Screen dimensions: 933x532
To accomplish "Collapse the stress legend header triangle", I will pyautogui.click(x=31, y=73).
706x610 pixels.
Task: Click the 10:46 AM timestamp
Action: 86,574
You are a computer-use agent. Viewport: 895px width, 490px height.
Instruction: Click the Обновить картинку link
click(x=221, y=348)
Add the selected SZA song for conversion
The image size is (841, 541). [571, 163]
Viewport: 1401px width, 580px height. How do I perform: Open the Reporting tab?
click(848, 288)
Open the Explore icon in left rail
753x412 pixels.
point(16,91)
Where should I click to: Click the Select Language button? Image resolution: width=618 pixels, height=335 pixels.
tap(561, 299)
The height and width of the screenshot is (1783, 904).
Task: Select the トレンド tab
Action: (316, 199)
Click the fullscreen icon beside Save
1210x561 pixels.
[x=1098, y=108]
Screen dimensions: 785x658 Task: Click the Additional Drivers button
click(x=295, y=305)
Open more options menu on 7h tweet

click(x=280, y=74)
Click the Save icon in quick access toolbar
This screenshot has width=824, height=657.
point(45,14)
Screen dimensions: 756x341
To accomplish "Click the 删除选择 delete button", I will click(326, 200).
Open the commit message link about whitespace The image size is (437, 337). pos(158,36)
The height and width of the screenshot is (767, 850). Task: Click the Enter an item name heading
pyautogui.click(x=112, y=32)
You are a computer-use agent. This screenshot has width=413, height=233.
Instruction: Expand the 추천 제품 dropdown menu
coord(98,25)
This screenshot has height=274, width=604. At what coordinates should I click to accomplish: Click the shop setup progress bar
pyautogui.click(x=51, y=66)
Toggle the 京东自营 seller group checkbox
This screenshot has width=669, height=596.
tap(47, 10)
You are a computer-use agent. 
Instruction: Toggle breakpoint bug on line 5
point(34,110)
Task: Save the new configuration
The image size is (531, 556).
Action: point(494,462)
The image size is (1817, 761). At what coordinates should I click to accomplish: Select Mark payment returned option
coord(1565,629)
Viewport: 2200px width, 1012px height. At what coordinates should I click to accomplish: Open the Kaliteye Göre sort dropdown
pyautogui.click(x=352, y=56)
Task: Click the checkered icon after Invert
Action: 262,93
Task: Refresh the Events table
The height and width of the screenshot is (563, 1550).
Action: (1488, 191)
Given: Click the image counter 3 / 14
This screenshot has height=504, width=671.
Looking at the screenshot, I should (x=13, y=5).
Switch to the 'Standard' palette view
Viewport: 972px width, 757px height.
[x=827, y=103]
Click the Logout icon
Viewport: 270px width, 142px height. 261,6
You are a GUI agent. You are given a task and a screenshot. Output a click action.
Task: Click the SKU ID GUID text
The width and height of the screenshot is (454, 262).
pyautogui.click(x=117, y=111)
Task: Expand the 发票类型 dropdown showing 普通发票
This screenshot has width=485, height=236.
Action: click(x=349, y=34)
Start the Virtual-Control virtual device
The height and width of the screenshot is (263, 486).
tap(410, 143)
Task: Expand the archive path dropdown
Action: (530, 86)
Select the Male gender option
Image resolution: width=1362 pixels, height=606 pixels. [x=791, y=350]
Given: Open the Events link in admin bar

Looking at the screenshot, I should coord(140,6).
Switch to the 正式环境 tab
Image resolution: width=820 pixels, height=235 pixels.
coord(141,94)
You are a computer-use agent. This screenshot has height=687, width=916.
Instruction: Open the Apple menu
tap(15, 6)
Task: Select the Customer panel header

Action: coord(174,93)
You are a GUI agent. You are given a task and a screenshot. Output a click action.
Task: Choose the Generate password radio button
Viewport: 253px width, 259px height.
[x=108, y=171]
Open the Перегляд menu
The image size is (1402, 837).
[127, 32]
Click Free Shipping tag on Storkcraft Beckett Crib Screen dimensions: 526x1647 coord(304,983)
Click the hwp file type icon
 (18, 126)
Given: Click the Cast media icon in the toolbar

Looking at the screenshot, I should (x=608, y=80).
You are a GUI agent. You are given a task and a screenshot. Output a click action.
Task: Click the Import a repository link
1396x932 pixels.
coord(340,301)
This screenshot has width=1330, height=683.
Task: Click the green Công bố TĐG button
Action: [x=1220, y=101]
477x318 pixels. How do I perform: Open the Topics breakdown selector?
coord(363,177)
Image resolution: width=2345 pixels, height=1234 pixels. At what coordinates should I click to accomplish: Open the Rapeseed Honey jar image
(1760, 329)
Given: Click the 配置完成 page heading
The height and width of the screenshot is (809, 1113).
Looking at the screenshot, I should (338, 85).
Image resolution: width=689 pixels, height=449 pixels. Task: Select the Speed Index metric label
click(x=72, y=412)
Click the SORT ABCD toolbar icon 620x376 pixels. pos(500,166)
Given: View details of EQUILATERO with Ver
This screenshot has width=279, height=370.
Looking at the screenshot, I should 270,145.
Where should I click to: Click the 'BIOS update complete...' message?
————————
> _WHAT IS NEEDED_:
Once you have read the records above, set every one of them down again exactly.

> _RESPONSE AREA_:
Screen dimensions: 933x532
To accomplish "Collapse the stress legend header triangle", I will pyautogui.click(x=31, y=73).
706x610 pixels.
Task: Click the 10:46 AM timestamp
Action: 86,574
You are a computer-use agent. Viewport: 895px width, 490px height.
Instruction: Click the Обновить картинку link
click(x=221, y=348)
Add the selected SZA song for conversion
The image size is (841, 541). [571, 163]
Viewport: 1401px width, 580px height. How do I perform: Open the Reporting tab?
click(848, 288)
Open the Explore icon in left rail
753x412 pixels.
point(16,91)
Where should I click to: Click the Select Language button? Image resolution: width=618 pixels, height=335 pixels.
tap(561, 299)
The height and width of the screenshot is (1783, 904).
Task: Select the トレンド tab
Action: (316, 199)
Click the fullscreen icon beside Save
1210x561 pixels.
[x=1098, y=108]
Screen dimensions: 785x658 Task: Click the Additional Drivers button
click(x=295, y=305)
Open more options menu on 7h tweet

click(x=280, y=74)
Click the Save icon in quick access toolbar
This screenshot has width=824, height=657.
point(45,14)
Screen dimensions: 756x341
To accomplish "Click the 删除选择 delete button", I will click(326, 200).
Open the commit message link about whitespace The image size is (437, 337). pos(158,36)
The height and width of the screenshot is (767, 850). Task: Click the Enter an item name heading
pyautogui.click(x=112, y=32)
You are a computer-use agent. This screenshot has width=413, height=233.
Instruction: Expand the 추천 제품 dropdown menu
coord(98,25)
This screenshot has height=274, width=604. At what coordinates should I click to accomplish: Click the shop setup progress bar
pyautogui.click(x=51, y=66)
Toggle the 京东自营 seller group checkbox
This screenshot has width=669, height=596.
tap(47, 10)
You are a computer-use agent. 
Instruction: Toggle breakpoint bug on line 5
point(34,110)
Task: Save the new configuration
The image size is (531, 556).
Action: point(494,462)
The image size is (1817, 761). At what coordinates should I click to accomplish: Select Mark payment returned option
coord(1565,629)
Viewport: 2200px width, 1012px height. At what coordinates should I click to accomplish: Open the Kaliteye Göre sort dropdown
pyautogui.click(x=352, y=56)
Task: Click the checkered icon after Invert
Action: 262,93
Task: Refresh the Events table
The height and width of the screenshot is (563, 1550).
Action: (1488, 191)
Given: Click the image counter 3 / 14
This screenshot has height=504, width=671.
Looking at the screenshot, I should (x=13, y=5).
Switch to the 'Standard' palette view
Viewport: 972px width, 757px height.
[x=827, y=103]
Click the Logout icon
Viewport: 270px width, 142px height. 261,6
You are a GUI agent. You are given a task and a screenshot. Output a click action.
Task: Click the SKU ID GUID text
The width and height of the screenshot is (454, 262).
pyautogui.click(x=117, y=111)
Task: Expand the 发票类型 dropdown showing 普通发票
This screenshot has width=485, height=236.
Action: click(x=349, y=34)
Start the Virtual-Control virtual device
The height and width of the screenshot is (263, 486).
tap(410, 143)
Task: Expand the archive path dropdown
Action: (530, 86)
Select the Male gender option
Image resolution: width=1362 pixels, height=606 pixels. [x=791, y=350]
Given: Open the Events link in admin bar

Looking at the screenshot, I should coord(140,6).
Switch to the 正式环境 tab
Image resolution: width=820 pixels, height=235 pixels.
coord(141,94)
You are a computer-use agent. This screenshot has height=687, width=916.
Instruction: Open the Apple menu
tap(15, 6)
Task: Select the Customer panel header

Action: coord(174,93)
You are a GUI agent. You are given a task and a screenshot. Output a click action.
Task: Choose the Generate password radio button
Viewport: 253px width, 259px height.
[x=108, y=171]
Open the Перегляд menu
The image size is (1402, 837).
[127, 32]
Click Free Shipping tag on Storkcraft Beckett Crib Screen dimensions: 526x1647 coord(304,983)
Click the hwp file type icon
 (18, 126)
Given: Click the Cast media icon in the toolbar

Looking at the screenshot, I should (x=608, y=80).
You are a GUI agent. You are given a task and a screenshot. Output a click action.
Task: Click the Import a repository link
1396x932 pixels.
coord(340,301)
This screenshot has width=1330, height=683.
Task: Click the green Công bố TĐG button
Action: [x=1220, y=101]
477x318 pixels. How do I perform: Open the Topics breakdown selector?
coord(363,177)
Image resolution: width=2345 pixels, height=1234 pixels. At what coordinates should I click to accomplish: Open the Rapeseed Honey jar image
(1760, 329)
Given: Click the 配置完成 page heading
The height and width of the screenshot is (809, 1113).
Looking at the screenshot, I should (338, 85).
Image resolution: width=689 pixels, height=449 pixels. Task: Select the Speed Index metric label
click(x=72, y=412)
Click the SORT ABCD toolbar icon 620x376 pixels. pos(500,166)
Given: View details of EQUILATERO with Ver
This screenshot has width=279, height=370.
Looking at the screenshot, I should 270,145.
Where should I click to: Click the 'BIOS update complete...' message?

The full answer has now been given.